There once was a sailboat named Belle
Who looks like she's gone through some hell
Met her on my walk.
How I wish she could talk.
Imagine the stories she'd tell.
North Carolina's Cape Hatteras region is infamous as a ship's graveyard, and poor Belle is the latest casualty. Based on the north shore of Long Island, this gal is a long way from home. I found her on a remote stretch of beach a couple miles north of the Pea Island National Wildlife Refuge visitor center
and a couple miles south of the old Coast Guard station house at Oregon Inlet.
I only hiked a bit over seven miles today, all on the beach. Logistics, in the form of available access points, demanded that I either do a very long day or this short one. It seems the triple towns of Rodanthe, Waves and Salvo provide no public beach access with available parking. I opted for the shorter day because although the weather looks delightful in the photos it was biting cold walking the beach--temperature in the 30's with a north wind of 20 to 25 miles per hour.

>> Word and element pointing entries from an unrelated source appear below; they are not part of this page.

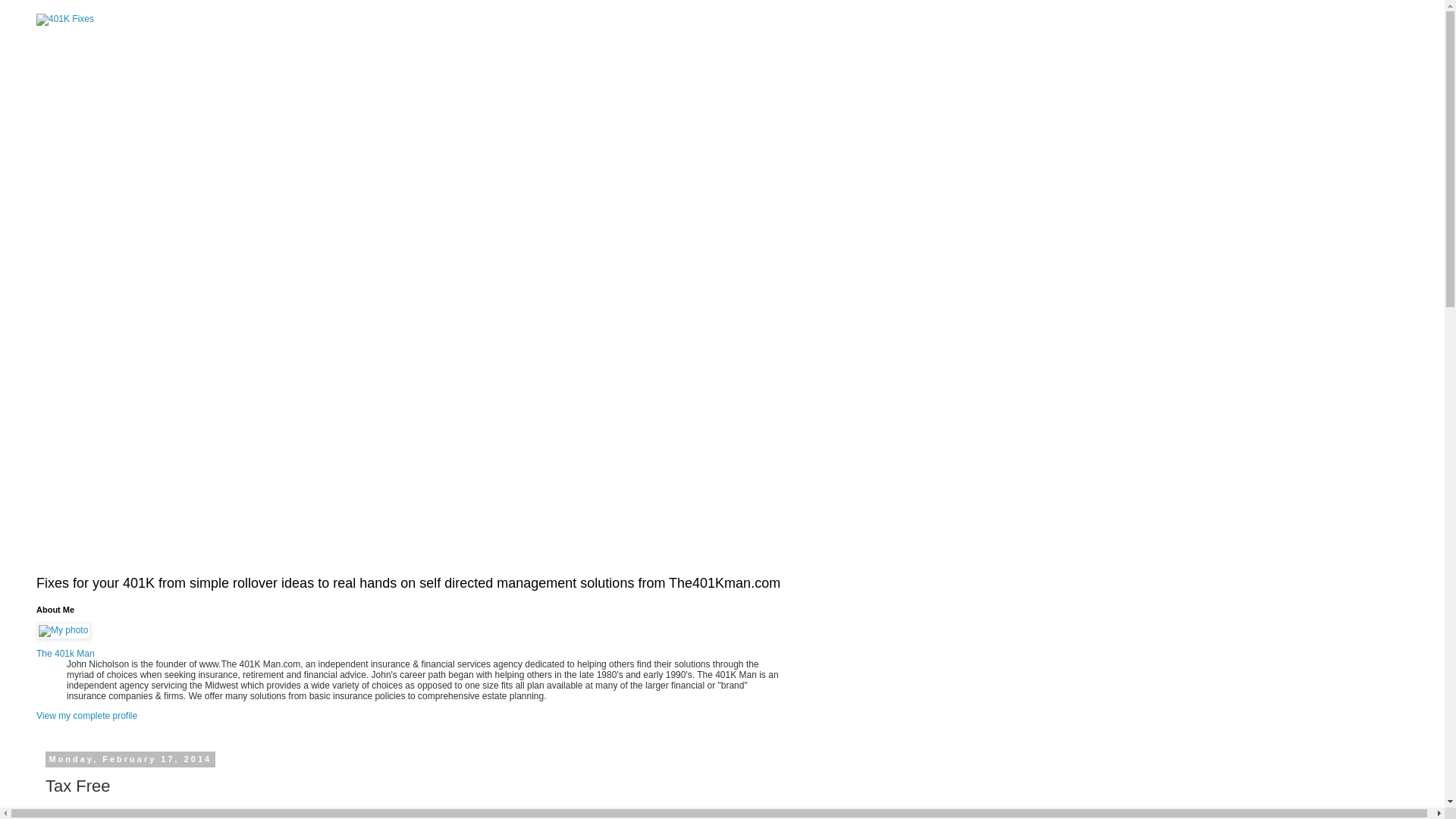
View my complete profile Element type: text (86, 715)
The 401k Man Element type: text (65, 653)
Given the description of an element on the screen output the (x, y) to click on. 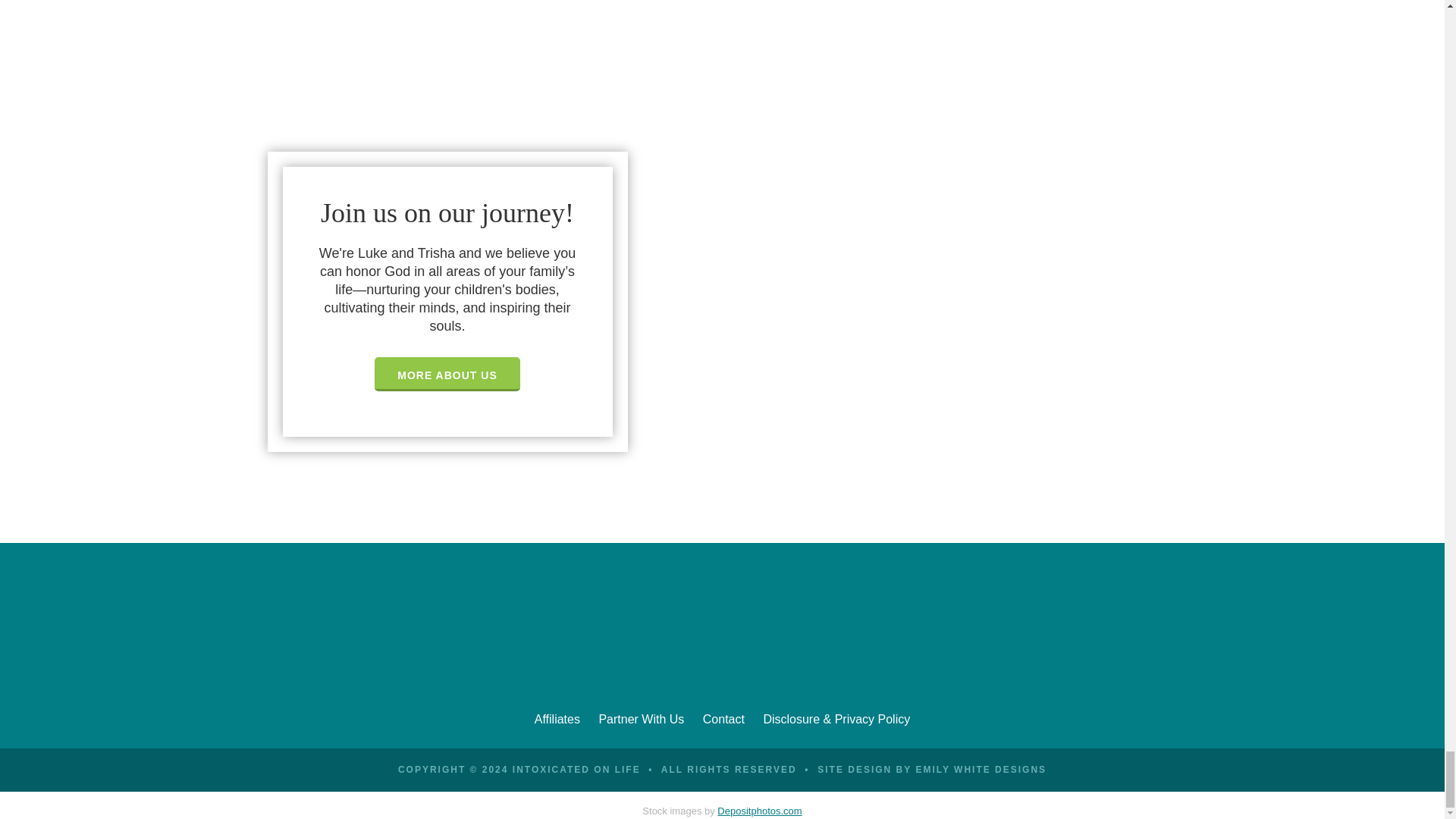
Emily White Designs (980, 769)
Given the description of an element on the screen output the (x, y) to click on. 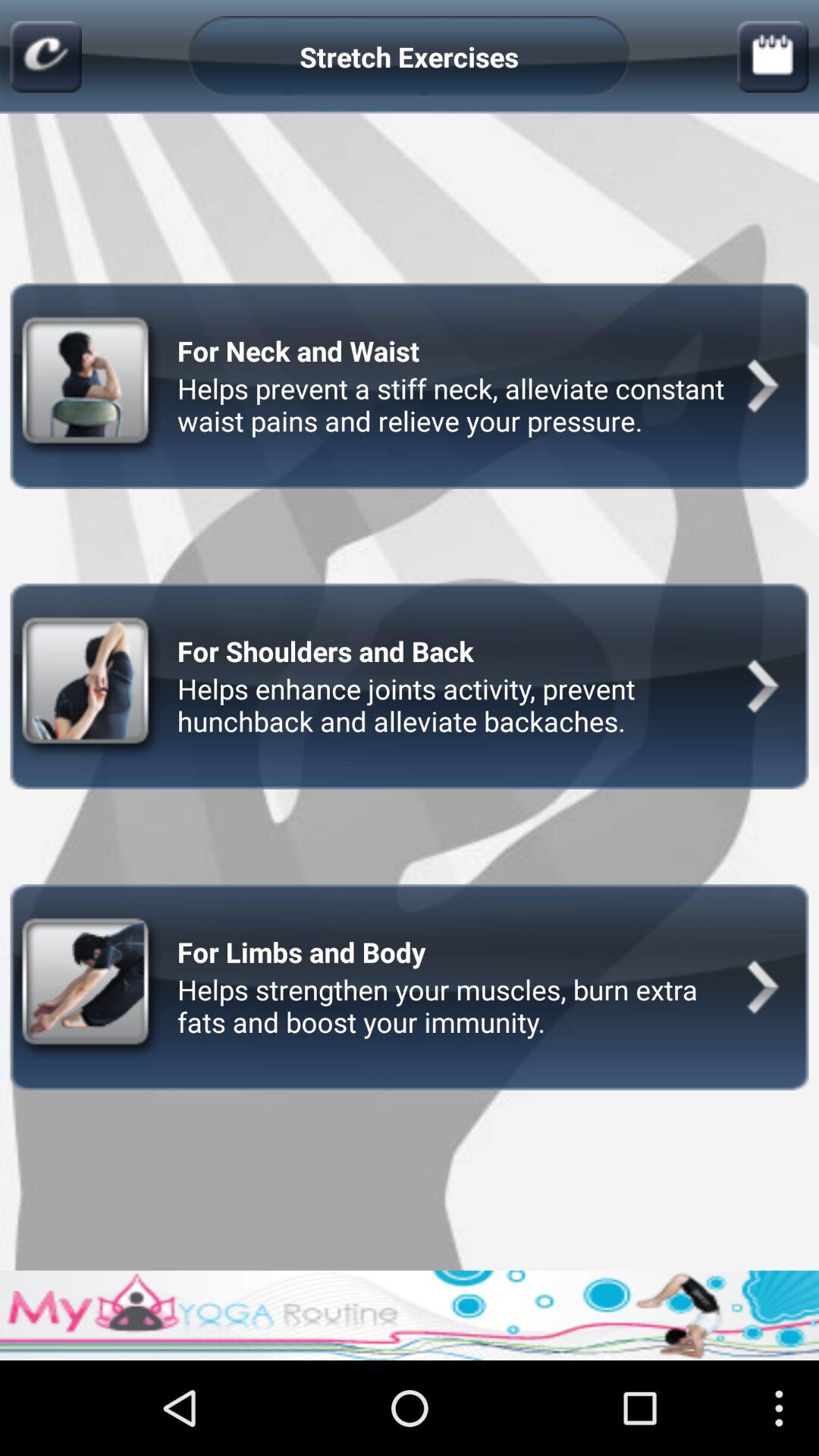
click on the third image of the page (89, 986)
click on the button at top right corner (773, 57)
click on the first image at the left side of the page (89, 385)
click on the third next button at the right side of the page (763, 986)
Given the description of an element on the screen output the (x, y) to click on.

I found I needed to use my mountaineering winter down parka and I even donned my ski goggles to keep sand, sea spray and biting dry air from wreaking havoc on my eyes as I slogged into that headwind. Seven miles of that was enough.
Included in those seven miles was a section of NC 12 where Hurricane Irene (2011) had nearly cut Pea Island in half. There's a new high tide wash that stretches from the ocean to the sound. Here's how it looked on August 28, 2011:
|Areal view of one of two new 'inlets'. Photo by Jim R. Bounds / AP|
In the above photo you can see a paved parking area at far left. That's the south end of today's hike. Here's how the wash-out looked to me from the beach today:
This section of highway has been problematic for years. Further north I ran into a section of former highway that was now breaking up and littering the beach. Very likely I drove that version of NC 12 back in the '70's when I first visited this area.
Yet another storm recently breached the North Pond dike at Pea Island National Wildlife Refuge. I mention this because, subject to confirmation from the Mountains-to-Sea Trail people, the four mile loop walk around the North Pond, starting at the visitor center shown in the photo above and ending at a kiosk 1.65 miles further north, may (when it is open again) be the official MST route. Since that loop is closed while they make repairs, I didn't need confirmation of the correct route to take. The beach was my only option today.
So at the end of seven miles of hiking this stormy coast I had had enough. The plus side of the strong wind was the bicycle rides I had to make. I did all my walking into the wind and then made the return trips downwind. It was almost like sailing. And fortunately my voyage had a little better ending than poor Belle's.